Tuesday, May 27, 2008

Troubles Movies

Margaret Canning in today’s Irish News has an interesting interview with playwright Gary Mitchell, author of many dramas on loyalists. In the wake of the film Hunger winning the Camera d’Or at the Cannes Film Festival, Mitchell argues that there is no parity of esteem when it comes to the cinematic treatment of loyalists and republicans; republicans will always be considered more news worthy. (Hunger deals with the death of IRA hunger striker, Bobby Sands.)

Says Mitchell: “I have been writing plays, films and scripts for TV and films for years and the process always reaches the same conclusion. Someone says: “It would be much better if it was about Catholics. They have a cause.” I think they think no-one understands loyalists – their story is too complicated and nobody cares.

“It seems there is a movie about nationalists practically every day. Some of them are very good, though … But most are blatantly one-sided. I have seen too many films about the IRA and the nationalist side of things. There are not enough being made from our perspective.”

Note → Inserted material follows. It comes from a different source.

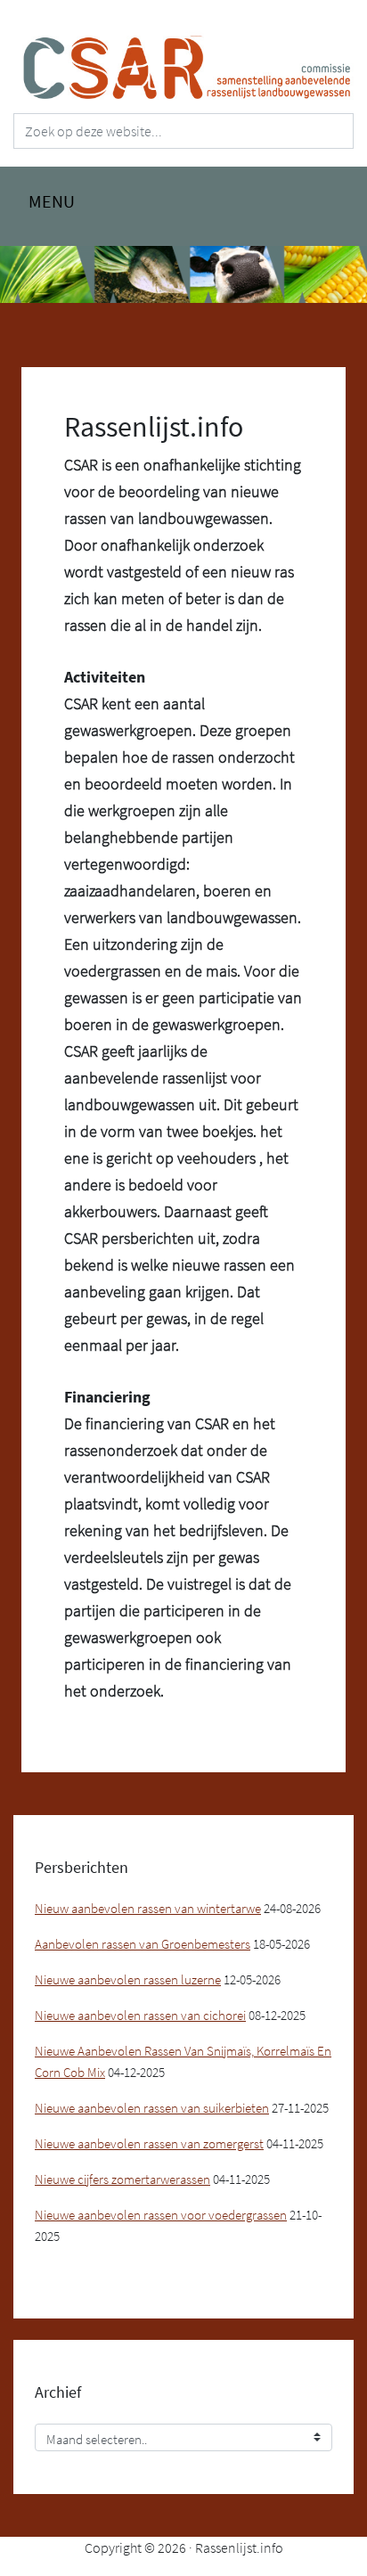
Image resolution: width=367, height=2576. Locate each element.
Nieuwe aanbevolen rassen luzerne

Mitchell goes on to say that attempts to pitch films about loyalism or Protestants often come to nothing: “Trying to get the BBC or Channel 4 interested in the Protestant community, I don’t even bother at all as it’s impossible.”

Is there a bias against stories that deal explicitly with matters from a loyalist viewpoint? If there is, is that bias based on ideological or commercial grounds? Beyond that, how accurately do films which deal with republican politics and the IRA reflect the experiences of unarmed nationalists, many of whom suffered at the hands of republican violence as much as at the hands of state and loyalists? Have all the Trouble movies effectively skewered the last 30 years? Is film too blunt an instrument to deal with the nuances of what has happened here – far too blunt, perhaps, when one considers the astonishing way in which poetry and prose have confronted and dealt with the same era?

3 comments:

Anonymous said...

If the truth be told - which I hope it will in time - it might also show a truer picture of living in a republican area wherethe IRA were the lords and masters of all they ruled - and if anyone stepped outside their ideas they got a good beating at best a bullet in the back of the head at worst and their name blackened to boot.

bill said...

I wonder if republicanism at it's worst and loyalism at it's worst aren't really the same thing. Generations of mal/ill nourishment, hate mongering (as in divide and conquer) along with the dumping of criminals and the insane into Ireland and the brutilisation of a people have produced a brute mentality that manifests itself in whatever guise ones chooses to operate under. While this may represent a truer picture, it's a truth that doesn't sell well. Basically, we're not nice people.

truth and justice said...

I couldn't agree more with you Bill - the people who have kept the poor down in so called working class areas across the North arcaled 'savioues' of the areas e hailed as so called saviours of the people - but unfortunately they have let their people down and the people have yet to realise it - drive up the Falls or the Shankill and the rot is there for all to see - where has all the money gone which has been poured into these areas - where is the help that these people need ? tough questions need to be asked of ther saviours!